À volta da mesa, estavam sentadas duas pessoas. Havia uma garrafa de vinho tinto, um jarro com água e duas travessas, mais o vinagre e o azeite num galheteiro de cristal com mais memória do que a que se guarda nas conversas. Numa das travessas, estavam as batatas cozidas com a tronchuda e, na outra, o bacalhau. Primeiro, serviu-o a ele e só depois a si, fizeram um brinde com um sorriso à espera, mas jantaram em silêncio. Ele pegou-lhe na mão, que cobriu com as suas duas, e ficaram mais perto. Só isso.

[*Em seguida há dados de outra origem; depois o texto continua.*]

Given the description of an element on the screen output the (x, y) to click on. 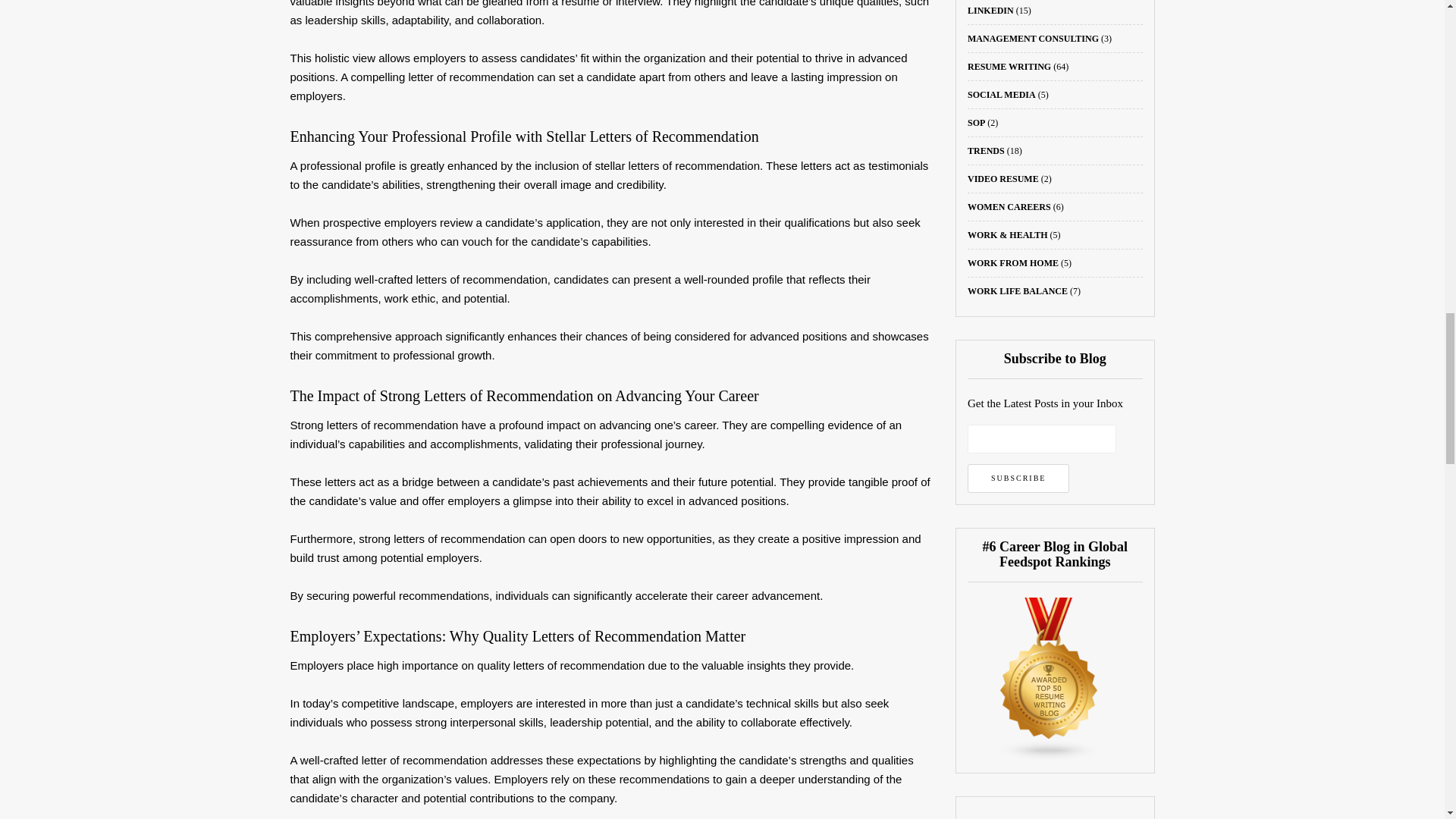
Subscribe (1018, 478)
Resume Writing blogs (1049, 677)
Given the description of an element on the screen output the (x, y) to click on. 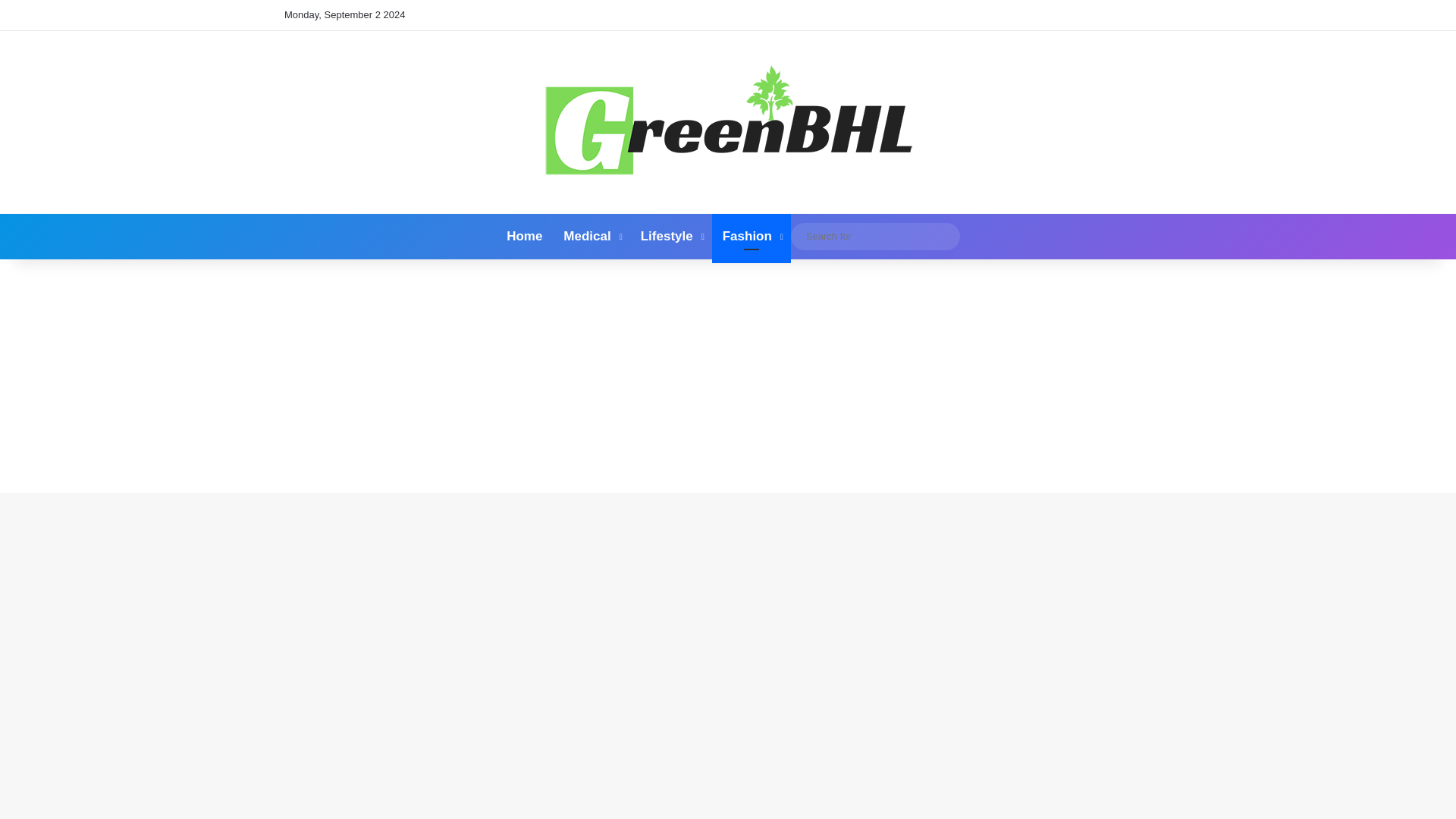
Medical (590, 236)
Search for (874, 235)
GreenBHL (727, 122)
Fashion (750, 236)
Lifestyle (670, 236)
Home (524, 236)
Search for (944, 236)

À volta da mesa, estavam sentadas cinco pessoas, havia uma garrafa de vinho tinto, um jarro com água, duas travessas, o galheteiro com o vinagre e o azeite e um cesto de pão. As travessas foram passando pelas mãos como pequenas ofertas que se faziam: “Serve-te que eu seguro”. O pai ainda estava a preparar o prato para receber o bacalhau e as batatas, primeiro gostava de esmagar um dente de alho no azeite. A conversa deste ano era o preço das coisas, as que têm preço, “que não parava de aumentar”, enquanto se davam graças porque pelo menos ali havia uma mesa farta, apesar de se ter sentido o “bacalhau que estava os olhos da cara, mas era muito bom e estava demolhado no ponto, por acaso”, “por acaso, não, que o acaso dava muito trabalho e foi preciso mudar a água umas quantas vezes, porque ela não se muda sozinha.” A conversa continuava e, lá fora, o frio fazia continência às árvores e aos postes de luz que esperavam as pessoas, umas para a missa do galo e outras que se iam sentar à janela para dar conta do mundo.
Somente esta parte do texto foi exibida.